Return the entries below exactly as written.

═══ Source records

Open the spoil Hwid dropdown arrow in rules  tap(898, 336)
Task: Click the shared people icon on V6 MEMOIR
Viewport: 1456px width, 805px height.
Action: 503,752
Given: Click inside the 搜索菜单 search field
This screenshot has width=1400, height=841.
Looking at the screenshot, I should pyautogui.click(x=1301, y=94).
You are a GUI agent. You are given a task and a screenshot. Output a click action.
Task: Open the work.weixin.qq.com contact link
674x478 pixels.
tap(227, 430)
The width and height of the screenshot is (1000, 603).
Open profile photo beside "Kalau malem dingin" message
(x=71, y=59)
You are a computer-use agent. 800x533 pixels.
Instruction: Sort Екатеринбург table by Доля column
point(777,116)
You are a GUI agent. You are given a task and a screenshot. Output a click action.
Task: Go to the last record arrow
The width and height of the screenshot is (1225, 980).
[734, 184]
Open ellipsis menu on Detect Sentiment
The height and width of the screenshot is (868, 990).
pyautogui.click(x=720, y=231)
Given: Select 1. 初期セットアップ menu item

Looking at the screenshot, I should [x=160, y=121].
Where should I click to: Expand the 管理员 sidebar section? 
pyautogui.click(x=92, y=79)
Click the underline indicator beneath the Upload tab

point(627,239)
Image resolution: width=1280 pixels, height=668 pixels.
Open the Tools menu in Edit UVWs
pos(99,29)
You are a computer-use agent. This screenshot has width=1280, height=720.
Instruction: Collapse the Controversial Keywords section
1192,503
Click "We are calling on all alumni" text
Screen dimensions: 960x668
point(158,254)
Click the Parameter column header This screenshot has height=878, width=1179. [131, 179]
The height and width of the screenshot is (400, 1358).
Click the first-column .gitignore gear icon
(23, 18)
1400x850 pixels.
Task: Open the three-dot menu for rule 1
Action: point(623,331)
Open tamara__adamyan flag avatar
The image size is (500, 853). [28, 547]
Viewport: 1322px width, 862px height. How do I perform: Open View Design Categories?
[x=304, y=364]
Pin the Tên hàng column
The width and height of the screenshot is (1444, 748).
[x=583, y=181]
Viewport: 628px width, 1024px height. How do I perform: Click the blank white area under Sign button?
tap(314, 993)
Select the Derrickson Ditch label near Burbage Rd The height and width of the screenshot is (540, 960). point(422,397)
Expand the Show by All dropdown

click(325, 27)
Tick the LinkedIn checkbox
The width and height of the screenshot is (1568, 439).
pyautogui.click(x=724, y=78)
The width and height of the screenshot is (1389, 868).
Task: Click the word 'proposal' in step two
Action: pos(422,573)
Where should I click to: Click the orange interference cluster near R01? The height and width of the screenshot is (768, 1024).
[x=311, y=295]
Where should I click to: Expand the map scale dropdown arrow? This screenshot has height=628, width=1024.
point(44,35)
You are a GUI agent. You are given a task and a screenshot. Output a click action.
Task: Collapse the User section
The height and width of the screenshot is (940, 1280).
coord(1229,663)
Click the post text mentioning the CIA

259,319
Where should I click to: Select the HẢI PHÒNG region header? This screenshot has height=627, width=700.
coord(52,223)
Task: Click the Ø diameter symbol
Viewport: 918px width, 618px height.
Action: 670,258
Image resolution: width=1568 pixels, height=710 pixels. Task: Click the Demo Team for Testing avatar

══════

▸ **Output for this exercise**:
Open the spoil Hwid dropdown arrow in rules  tap(898, 336)
Task: Click the shared people icon on V6 MEMOIR
Viewport: 1456px width, 805px height.
Action: 503,752
Given: Click inside the 搜索菜单 search field
This screenshot has width=1400, height=841.
Looking at the screenshot, I should pyautogui.click(x=1301, y=94).
You are a GUI agent. You are given a task and a screenshot. Output a click action.
Task: Open the work.weixin.qq.com contact link
674x478 pixels.
tap(227, 430)
The width and height of the screenshot is (1000, 603).
Open profile photo beside "Kalau malem dingin" message
(x=71, y=59)
You are a computer-use agent. 800x533 pixels.
Instruction: Sort Екатеринбург table by Доля column
point(777,116)
You are a GUI agent. You are given a task and a screenshot. Output a click action.
Task: Go to the last record arrow
The width and height of the screenshot is (1225, 980).
[734, 184]
Open ellipsis menu on Detect Sentiment
The height and width of the screenshot is (868, 990).
pyautogui.click(x=720, y=231)
Given: Select 1. 初期セットアップ menu item

Looking at the screenshot, I should [x=160, y=121].
Where should I click to: Expand the 管理员 sidebar section? 
pyautogui.click(x=92, y=79)
Click the underline indicator beneath the Upload tab

point(627,239)
Image resolution: width=1280 pixels, height=668 pixels.
Open the Tools menu in Edit UVWs
pos(99,29)
You are a computer-use agent. This screenshot has width=1280, height=720.
Instruction: Collapse the Controversial Keywords section
1192,503
Click "We are calling on all alumni" text
Screen dimensions: 960x668
point(158,254)
Click the Parameter column header This screenshot has height=878, width=1179. [131, 179]
The height and width of the screenshot is (400, 1358).
Click the first-column .gitignore gear icon
(23, 18)
1400x850 pixels.
Task: Open the three-dot menu for rule 1
Action: point(623,331)
Open tamara__adamyan flag avatar
The image size is (500, 853). [28, 547]
Viewport: 1322px width, 862px height. How do I perform: Open View Design Categories?
[x=304, y=364]
Pin the Tên hàng column
The width and height of the screenshot is (1444, 748).
[x=583, y=181]
Viewport: 628px width, 1024px height. How do I perform: Click the blank white area under Sign button?
tap(314, 993)
Select the Derrickson Ditch label near Burbage Rd The height and width of the screenshot is (540, 960). point(422,397)
Expand the Show by All dropdown

click(325, 27)
Tick the LinkedIn checkbox
The width and height of the screenshot is (1568, 439).
pyautogui.click(x=724, y=78)
The width and height of the screenshot is (1389, 868).
Task: Click the word 'proposal' in step two
Action: pos(422,573)
Where should I click to: Click the orange interference cluster near R01? The height and width of the screenshot is (768, 1024).
[x=311, y=295]
Where should I click to: Expand the map scale dropdown arrow? This screenshot has height=628, width=1024.
point(44,35)
You are a GUI agent. You are given a task and a screenshot. Output a click action.
Task: Collapse the User section
The height and width of the screenshot is (940, 1280).
coord(1229,663)
Click the post text mentioning the CIA

259,319
Where should I click to: Select the HẢI PHÒNG region header? This screenshot has height=627, width=700.
coord(52,223)
Task: Click the Ø diameter symbol
Viewport: 918px width, 618px height.
Action: 670,258
Image resolution: width=1568 pixels, height=710 pixels. Task: Click the Demo Team for Testing avatar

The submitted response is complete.